We were celebrating my daughter’s second birthday…what a carefree life. Five days prior, we had returned home from my husband’s second brain surgery of the year. He was feeling miserable, so I helped him into the bed. After returning to the party, my mom pulled me aside.
“Your grandpa has been hit by a semi-truck while riding his motorcycle,” she said. “He is alive, but in critical condition. They flew him to a hospital near the accident. I’m sorry.”
Thud. My heart hit the floor. Here we go again. I prayed, claiming trust in God, praising Him that Grandpa was alive…and then I faked a smile and returned to the party.

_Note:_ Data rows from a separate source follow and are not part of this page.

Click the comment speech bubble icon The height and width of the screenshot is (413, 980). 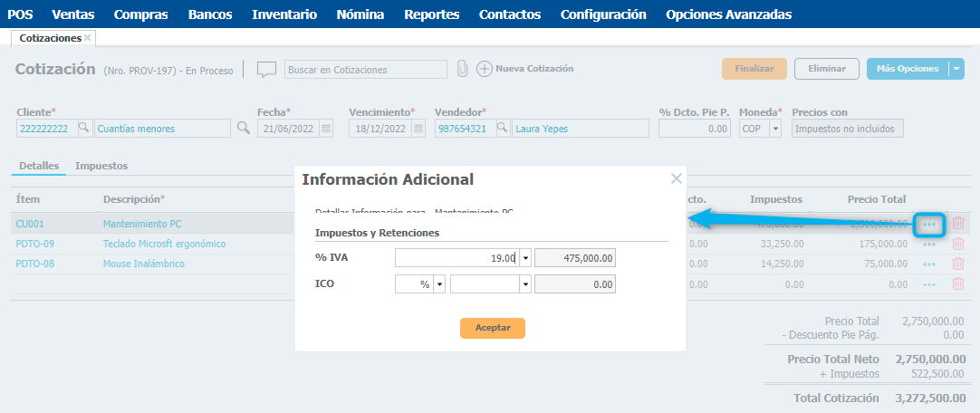(265, 70)
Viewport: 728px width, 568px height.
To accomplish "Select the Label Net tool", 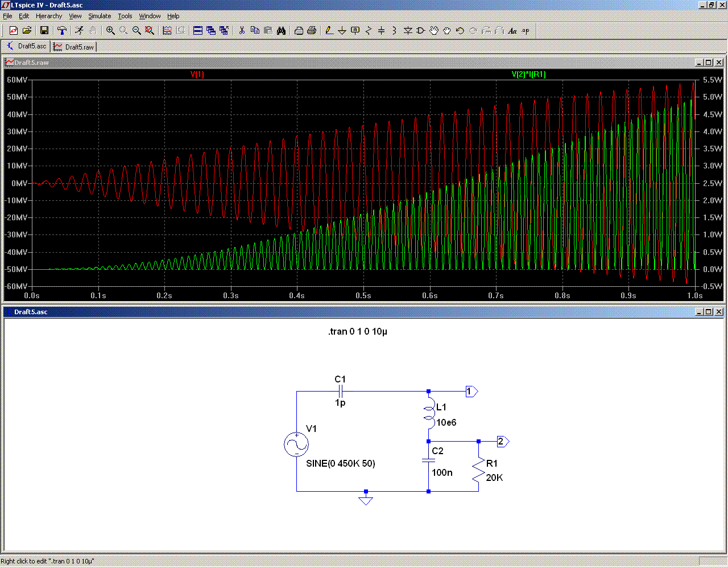I will 355,31.
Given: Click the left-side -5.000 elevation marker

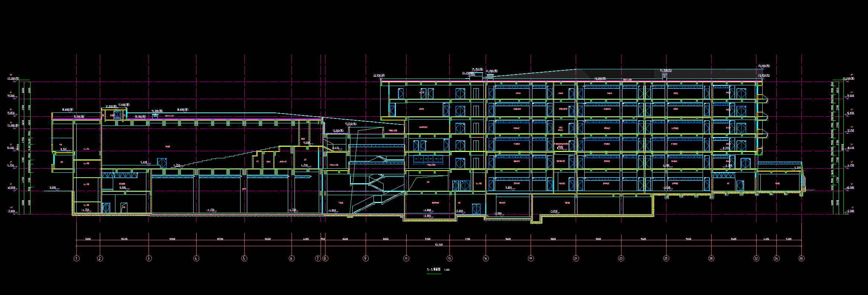Looking at the screenshot, I should 12,211.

“When I am afraid, I put my trust in you. In God, whose word I praise, in God I trust; I shall not be afraid. What can flesh do to me?” (Psalm 56:3-4).
King David wrote those words shortly after being captured by the Philistine army. Imagine the fear he must have felt in those moments. Not knowing what they might do to him, the threat of death looming. And in this moment, what does David do? He takes a moment to praise God. How does one praise or worship God in the midst of so much fear?

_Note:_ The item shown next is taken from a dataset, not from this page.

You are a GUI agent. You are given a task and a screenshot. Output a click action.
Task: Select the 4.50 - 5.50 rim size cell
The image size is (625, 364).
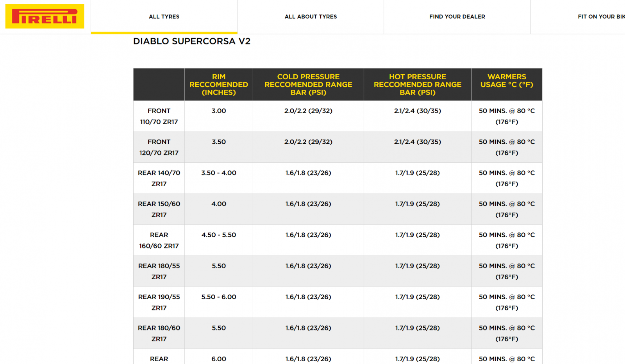tap(219, 235)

As a man with plenty of emotion, David learned how to share his thoughts with God. He brought his terrible times before the Lord and threw them down at his feet. He confessed struggling with God’s plan and yet throughout so many of his psalms he would reach a moment where his desires and limited understanding are surpassed by the greatness of God. The word “yet” typically begins this transition of thought. “Yet I will praise you” or “Yet I trust in you.” In spite of trials or suffering, in those moments he praises the Lord–perhaps this is the key to being “a man after God’s own heart.”
In spite of trials or suffering, in those moments he praises the Lord–perhaps this is the key to being “a man after God’s own heart.”
When trial comes, what is your view? Do you focus on your circumstance, trying to control everything? Do you give mental assent to the Lord that He is in charge and His will reigns, yet moments or hours later try take matters back into your own hands?
In those hard times, like David, we need to offer up praise to God. This praise is not the result of understanding those plans. We are not even expected to agree with His plans. We praise because we realize just how big God is.
We are called to praise throughout the Scriptures and this is not limited to one kind of praise. Singing worship on a Sunday morning is great, but our praise of God should never end there. Praise is not a moment in time. And it’s not a spiritual gift that only a select few participate in. Scripture tells us to “let everything that has breath praise the Lord. Praise the Lord” (Psalm 150:6). When we praise, we are simply ascribing worth to God. Praise is an attitude of the heart, and should be like a sweet fragrance that oozes from our pores.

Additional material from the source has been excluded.